Comme pour donner encore plus de poids à l’influence du contexte scolaire et à l’influence des tâches qui y accompagnent la lecture d’œuvres littéraires, Michel Le Bouffant (1998) a travaillé à mieux comprendre le travail de l’élève dans l’exécution des tâches autour de la lecture. Il en ressort qu’ils « répondent » à la commande scolaire en adaptant leurs stratégies de lecture. Le Bouffant a en effet identifié « quatre stratégies principales de lecture en fonction des consignes qui orientent l’activité des lecteurs », sans se limiter à la classe de français ni aux œuvres littéraires complètes (Ibid., p. 113). D’abord, la lecture littérale. Celle-ci correspond à « une lecture sans orientation particulière autre que la prise de connaissance de l’énoncé. Elle correspond, en fait, à une lecture hors de toute véritable situation de

communication, hors de tout projet pour l’élève » (Ibid., p. 113). Le Bouffant fait aussi remarquer que cette lecture intervient en milieu scolaire et que par conséquent, elle correspond aussi à une forme de non-lecture. La deuxième stratégie, la lecture intégrale, vise une compréhension globale du texte. Cette lecture intervient par exemple quand on demande à l’élève de résumer le texte ou de répondre à un questionnaire. La troisième stratégie, la lecture d’exploration, que l’auteur nomme aussi « lecture d’écrémage », s’utilise surtout dans la lecture documentaire, mais pas exclusivement. Dans cette lecture, l’élève cherche une information, il ne lit pas nécessairement le texte en entier. Le lecteur porte son attention surtout sur l’architecture globale du texte. Finalement, la lecture de repérage. Cette lecture se pratique aussi surtout dans la lecture documentaire. Dans ce cas, « la lecture est orientée, sélective : on ne lit, de manière linéaire, que les passages qui paraissent répondre à notre objectif de recherche » (Ibid., p. 114). Ces informations nous paraissent pertinentes à notre recherche pour mieux comprendre comment les consignes influenceront les stratégies utilisées par les élèves, et finalement, comment la tâche influencera les modalités de lecture.

Cependant, force est de constater que les enseignantes et enseignants sont également confrontés à des difficultés chez leurs élèves, que Tauveron classe en deux catégories : les difficultés cognitives et les difficultés culturelles.
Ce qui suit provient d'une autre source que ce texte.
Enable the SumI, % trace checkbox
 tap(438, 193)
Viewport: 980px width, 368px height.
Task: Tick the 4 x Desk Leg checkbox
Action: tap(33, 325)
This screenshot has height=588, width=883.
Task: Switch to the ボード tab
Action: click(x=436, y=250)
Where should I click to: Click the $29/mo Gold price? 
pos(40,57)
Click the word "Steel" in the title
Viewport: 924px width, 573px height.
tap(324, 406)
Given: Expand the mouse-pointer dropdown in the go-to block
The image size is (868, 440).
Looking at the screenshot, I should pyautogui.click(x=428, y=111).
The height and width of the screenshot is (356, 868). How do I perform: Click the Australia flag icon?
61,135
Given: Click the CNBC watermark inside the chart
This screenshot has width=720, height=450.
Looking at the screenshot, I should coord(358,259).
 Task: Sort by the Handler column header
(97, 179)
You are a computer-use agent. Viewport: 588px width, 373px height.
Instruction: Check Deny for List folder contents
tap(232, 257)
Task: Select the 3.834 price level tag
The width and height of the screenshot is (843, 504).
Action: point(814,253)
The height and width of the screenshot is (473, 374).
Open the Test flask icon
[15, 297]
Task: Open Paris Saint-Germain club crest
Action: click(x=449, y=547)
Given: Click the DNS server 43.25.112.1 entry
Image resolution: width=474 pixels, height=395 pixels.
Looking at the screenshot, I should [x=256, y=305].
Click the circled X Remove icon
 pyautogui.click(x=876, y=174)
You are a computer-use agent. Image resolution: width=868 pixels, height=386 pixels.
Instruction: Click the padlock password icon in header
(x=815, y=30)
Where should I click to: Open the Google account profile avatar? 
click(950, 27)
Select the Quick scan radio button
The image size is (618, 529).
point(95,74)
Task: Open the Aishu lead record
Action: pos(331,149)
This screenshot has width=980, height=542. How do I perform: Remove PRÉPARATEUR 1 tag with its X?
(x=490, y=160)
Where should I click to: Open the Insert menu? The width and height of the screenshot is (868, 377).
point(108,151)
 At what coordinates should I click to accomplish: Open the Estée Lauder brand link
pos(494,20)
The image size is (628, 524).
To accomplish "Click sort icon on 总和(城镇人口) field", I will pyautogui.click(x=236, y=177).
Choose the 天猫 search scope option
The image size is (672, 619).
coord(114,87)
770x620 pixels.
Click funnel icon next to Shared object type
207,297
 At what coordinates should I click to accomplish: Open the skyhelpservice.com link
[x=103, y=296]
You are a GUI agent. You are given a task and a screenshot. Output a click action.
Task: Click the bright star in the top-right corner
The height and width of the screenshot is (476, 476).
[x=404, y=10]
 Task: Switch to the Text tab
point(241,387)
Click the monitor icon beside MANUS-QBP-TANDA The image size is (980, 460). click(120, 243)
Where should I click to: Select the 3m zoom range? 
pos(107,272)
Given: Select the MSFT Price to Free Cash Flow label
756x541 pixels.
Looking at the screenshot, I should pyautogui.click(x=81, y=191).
Les premières concernent par exemple la difficulté pour les élèves de réaliser, pour un personnage, « la synthèse des informations discontinues le concernant tout au long du texte », ou la difficulté à « distinguer le but et la quête secondaire d’un personnage de son but et de sa quête principale » (p. 24). Du côté des difficultés d’ordre culturel, on retrouve les lacunes des élèves à reconnaître les stéréotypes, les symboles. Ils ne retirent pas la compréhension attendue de certains textes, de certaines allusions dans des textes, qui pourraient nuire à leur compréhension. Toutes ces difficultés peuvent conduire les enseignantes et enseignants à choisir des textes plus accessibles, dont la lecture est plus « simple ».